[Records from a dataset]
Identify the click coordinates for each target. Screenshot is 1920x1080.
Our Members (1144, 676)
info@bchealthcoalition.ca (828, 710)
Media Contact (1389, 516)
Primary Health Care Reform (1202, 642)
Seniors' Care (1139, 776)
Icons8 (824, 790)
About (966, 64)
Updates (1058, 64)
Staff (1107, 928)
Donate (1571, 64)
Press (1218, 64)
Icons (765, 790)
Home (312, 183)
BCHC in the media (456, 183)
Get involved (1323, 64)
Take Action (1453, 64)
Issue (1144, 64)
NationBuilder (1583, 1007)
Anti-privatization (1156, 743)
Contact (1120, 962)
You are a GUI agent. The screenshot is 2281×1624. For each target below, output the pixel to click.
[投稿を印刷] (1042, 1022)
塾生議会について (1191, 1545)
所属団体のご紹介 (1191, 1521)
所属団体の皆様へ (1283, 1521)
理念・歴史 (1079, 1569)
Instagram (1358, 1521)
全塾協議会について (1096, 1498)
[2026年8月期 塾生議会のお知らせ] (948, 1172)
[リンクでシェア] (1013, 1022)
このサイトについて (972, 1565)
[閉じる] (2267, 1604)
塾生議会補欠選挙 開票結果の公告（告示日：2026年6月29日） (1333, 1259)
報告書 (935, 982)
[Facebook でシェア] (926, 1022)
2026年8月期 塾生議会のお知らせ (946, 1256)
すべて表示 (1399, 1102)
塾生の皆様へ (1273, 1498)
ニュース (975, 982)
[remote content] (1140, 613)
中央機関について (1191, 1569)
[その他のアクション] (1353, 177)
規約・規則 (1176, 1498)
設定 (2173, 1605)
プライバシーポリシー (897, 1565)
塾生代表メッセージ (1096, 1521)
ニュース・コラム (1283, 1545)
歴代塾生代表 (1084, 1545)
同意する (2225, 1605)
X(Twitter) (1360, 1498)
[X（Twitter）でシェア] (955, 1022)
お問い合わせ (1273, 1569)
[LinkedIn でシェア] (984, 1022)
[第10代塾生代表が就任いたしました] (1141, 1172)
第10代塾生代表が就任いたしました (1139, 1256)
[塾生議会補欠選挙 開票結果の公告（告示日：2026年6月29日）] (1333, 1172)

:: Exercise ::
Print precisely the lines from the one with "所属団体のご紹介 (1191, 1521)" through the end of the data above, adding nothing.

:: Answer to this problem ::
所属団体のご紹介 (1191, 1521)
所属団体の皆様へ (1283, 1521)
理念・歴史 (1079, 1569)
Instagram (1358, 1521)
全塾協議会について (1096, 1498)
[2026年8月期 塾生議会のお知らせ] (948, 1172)
[リンクでシェア] (1013, 1022)
このサイトについて (972, 1565)
[閉じる] (2267, 1604)
塾生議会補欠選挙 開票結果の公告（告示日：2026年6月29日） (1333, 1259)
報告書 (935, 982)
[Facebook でシェア] (926, 1022)
2026年8月期 塾生議会のお知らせ (946, 1256)
すべて表示 (1399, 1102)
塾生の皆様へ (1273, 1498)
ニュース (975, 982)
[remote content] (1140, 613)
中央機関について (1191, 1569)
[その他のアクション] (1353, 177)
規約・規則 (1176, 1498)
設定 (2173, 1605)
プライバシーポリシー (897, 1565)
塾生代表メッセージ (1096, 1521)
ニュース・コラム (1283, 1545)
歴代塾生代表 (1084, 1545)
同意する (2225, 1605)
X(Twitter) (1360, 1498)
[X（Twitter）でシェア] (955, 1022)
お問い合わせ (1273, 1569)
[LinkedIn でシェア] (984, 1022)
[第10代塾生代表が就任いたしました] (1141, 1172)
第10代塾生代表が就任いたしました (1139, 1256)
[塾生議会補欠選挙 開票結果の公告（告示日：2026年6月29日）] (1333, 1172)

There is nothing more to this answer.